Notes on Marlin – Auto Bed Levelling

Upon enabling the auto bed levelling feature of the Marlin firmware I learned a thing or two through trial and error and wished it had been better documented so I’ll try and let you know what I’ve learned.

Here are links to some useful information that all helped me get setup:

Firmware setup
Hardware setup
PrintrBoard setup

In the Marlin firmware, where you set the left, right, back and front positions for probing, do not set the left and front positions below 10.  I tried 5 (assuming the bigger the test area the better results you would get) and wondered why moving the nozzle back to X0 Y0 after homing resulted in the nozzle crashing both X & Y in to the min endstops.  I quickly noticed that at the start of the probing both the nozzle did not move in either X or Y so they were both then 5mm out when homing after the probing.  I now use 20 for left and front.

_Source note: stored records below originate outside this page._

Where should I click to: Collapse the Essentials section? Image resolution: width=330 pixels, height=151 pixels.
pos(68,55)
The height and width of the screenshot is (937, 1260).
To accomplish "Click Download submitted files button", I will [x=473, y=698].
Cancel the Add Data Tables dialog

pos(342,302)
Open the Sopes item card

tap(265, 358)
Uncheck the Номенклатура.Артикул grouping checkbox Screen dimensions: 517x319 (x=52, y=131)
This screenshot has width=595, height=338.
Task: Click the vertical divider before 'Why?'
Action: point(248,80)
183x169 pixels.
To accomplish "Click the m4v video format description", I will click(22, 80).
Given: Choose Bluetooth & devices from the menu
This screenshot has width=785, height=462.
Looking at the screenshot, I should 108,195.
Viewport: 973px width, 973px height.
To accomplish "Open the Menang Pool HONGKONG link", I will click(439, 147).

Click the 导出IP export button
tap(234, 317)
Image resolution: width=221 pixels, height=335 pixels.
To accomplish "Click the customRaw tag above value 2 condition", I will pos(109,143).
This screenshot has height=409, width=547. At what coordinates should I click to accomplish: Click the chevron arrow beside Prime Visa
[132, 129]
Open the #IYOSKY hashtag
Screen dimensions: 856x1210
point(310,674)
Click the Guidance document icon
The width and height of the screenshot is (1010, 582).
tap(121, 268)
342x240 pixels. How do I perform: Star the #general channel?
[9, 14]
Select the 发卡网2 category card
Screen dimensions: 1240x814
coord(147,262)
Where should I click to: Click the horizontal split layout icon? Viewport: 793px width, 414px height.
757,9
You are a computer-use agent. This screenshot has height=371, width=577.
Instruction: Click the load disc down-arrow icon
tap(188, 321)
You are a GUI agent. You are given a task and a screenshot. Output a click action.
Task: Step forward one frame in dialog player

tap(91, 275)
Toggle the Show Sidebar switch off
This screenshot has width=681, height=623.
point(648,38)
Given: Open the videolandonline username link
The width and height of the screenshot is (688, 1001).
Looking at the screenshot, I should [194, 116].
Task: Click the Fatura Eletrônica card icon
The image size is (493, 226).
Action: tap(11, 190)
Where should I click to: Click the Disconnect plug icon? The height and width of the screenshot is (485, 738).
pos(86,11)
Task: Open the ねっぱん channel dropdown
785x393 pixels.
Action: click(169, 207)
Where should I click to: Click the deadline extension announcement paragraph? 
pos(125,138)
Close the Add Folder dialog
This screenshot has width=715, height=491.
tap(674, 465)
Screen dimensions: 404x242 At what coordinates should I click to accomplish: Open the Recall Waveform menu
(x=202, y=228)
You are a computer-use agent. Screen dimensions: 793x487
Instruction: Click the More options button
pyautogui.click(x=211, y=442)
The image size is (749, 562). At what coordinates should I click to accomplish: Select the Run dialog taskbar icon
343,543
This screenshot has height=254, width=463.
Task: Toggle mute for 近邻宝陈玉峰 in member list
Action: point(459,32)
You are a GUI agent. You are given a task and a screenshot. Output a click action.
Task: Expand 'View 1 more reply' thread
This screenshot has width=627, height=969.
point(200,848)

I also found that if you just move X & Y to home before probing and your nozzle is quite high in relation to the bed then the bed probe would stop way before it even touched the bed.  I thought I’d fix this by homing the Z before probing but you need to make sure that the probe is within your bed probing co-ordinates (i.e. the middle of the bed, or at least more than you’ve set for left and front).

So here is my start G-Code* that I’ve put in to Slic3r:

G28 X0 Y0 ;home X & Y
G1 X100 Y100 F5000 ;move nozzle to centre of bed
G28 Z0 ;home Z
G29 ;probe bed
G90; set absolute coordinates
G92 E0; reset extruder distance
G1 Z5 F300 ;move nozzle up 5mm for safe homing
G1 X0 Y0 Z0 F5000; move nozzle to home

*If you’re going to use this code then please set your own bed centre and move velocities appropriate to your printer.

If I discover anything more on this topic then I’ll update this post.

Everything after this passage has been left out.